Oral Cavity Disorders, Halitosis, Xerostomia & Mucositis – Comprehensive Study Notes
Importance of Oral Hygiene
- Good oral hygiene is directly linked to overall systemic health.
- Poor oral hygiene exposes patients to multiple oral and systemic risks.
Halitosis (Bad Breath)
- Official medical term: Halitosis.
- Sometimes indicates an underlying systemic disorder rather than hygiene alone.
- Common contributing/associated factors:
- Sinusitis, tonsillitis, rhinitis
- Pulmonary diseases
- Smoking
- Xerostomia (dry mouth)
- Mouthwashes and breath mints merely mask odor; effect lasts ≈ 1 hour.
- If no clear etiology, patient must undergo full dental/medical work-up.
Anatomy Review (Structures Mentioned)
- Upper & lower lips, jawbone, tongue, pharynx, teeth, cheeks, hard & soft palate, uvula, tonsils, salivary glands (parotid, etc.).
Salivary Gland Function
- Adequate saliva maintains:
- Enzymatic breakdown of food
- Antimicrobial protection of teeth & mucosa
- Lubrication for speech, chewing, swallowing
- Blockage (e.g., salivary duct stone → parotiditis) can cause swelling, infection, and transient xerostomia.
Common Oral Lesions & Disorders
1. Herpes Simplex Type 1 (Cold Sores)
- Etiology: HSV-1.
- Clinical features: Painful vesicular lesions ("cold sores") on or around lips.
- Prodrome: Tingling/burning sensation; often triggered by stress.
- Management: Antiviral therapy (e.g., acyclovir, valacyclovir) + symptomatic care.

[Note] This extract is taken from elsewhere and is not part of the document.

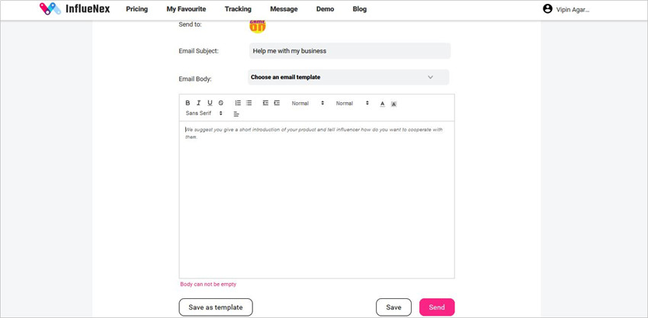Open the Sans Serif font dropdown
The image size is (648, 318).
pos(204,113)
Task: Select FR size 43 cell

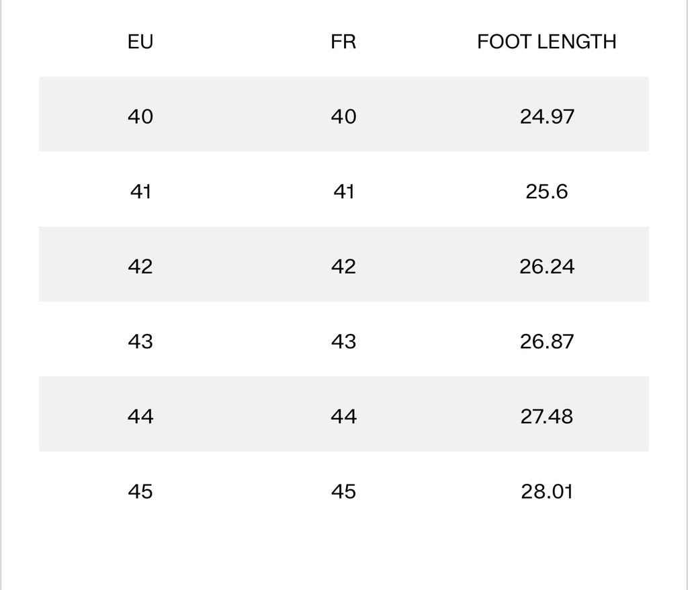Action: point(343,341)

2. Aphthous Ulcers (Canker Sores)
- Medical term: Aphthous ulcers.
- Appearance: Gray-to-white base with erythematous halo.

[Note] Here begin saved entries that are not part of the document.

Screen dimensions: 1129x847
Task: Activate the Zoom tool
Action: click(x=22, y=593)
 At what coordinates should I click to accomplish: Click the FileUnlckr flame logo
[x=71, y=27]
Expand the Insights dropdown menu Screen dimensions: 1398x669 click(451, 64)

- Typical sites: Inner lips, buccal mucosa, tongue.
- May follow minor trauma (e.g., biting cheek).
- Not caused by HSV; antivirals ineffective.

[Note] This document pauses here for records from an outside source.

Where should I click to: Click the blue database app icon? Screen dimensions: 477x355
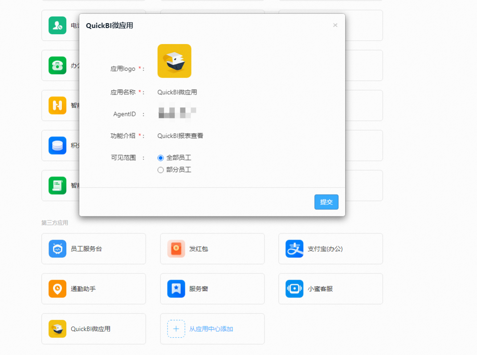(57, 146)
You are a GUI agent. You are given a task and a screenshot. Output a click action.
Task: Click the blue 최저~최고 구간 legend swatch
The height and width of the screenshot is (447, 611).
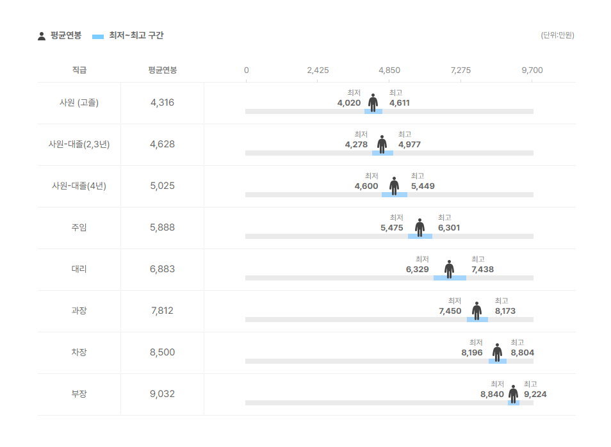point(98,37)
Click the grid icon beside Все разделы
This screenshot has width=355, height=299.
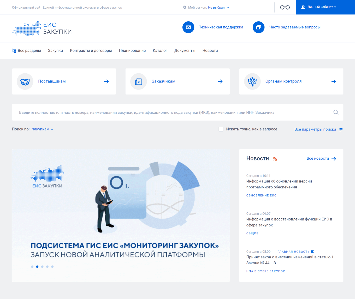(x=14, y=51)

- Treatment: Symptomatic—topical corticosteroids, analgesic rinses.
3. Mucositis
- Diffuse inflammation/ulceration of the oral mucosa (entire mouth, tongue, palate).
- Extremely painful; often chemotherapy- or radiotherapy-related.
- Can coexist with oral thrush.
- Nursing priorities:
- Rigorous oral hygiene (soft toothbrush, saline rinses).
- Pain control (viscous lidocaine, "magic mouthwash").
- Antifungal coverage if thrush (nystatin swish & spit/swallow).
4. Oral Candidiasis (Thrush)
- Etiology: Candida albicans overgrowth.
- White curd-like plaques; can involve tongue, palate, mucosa.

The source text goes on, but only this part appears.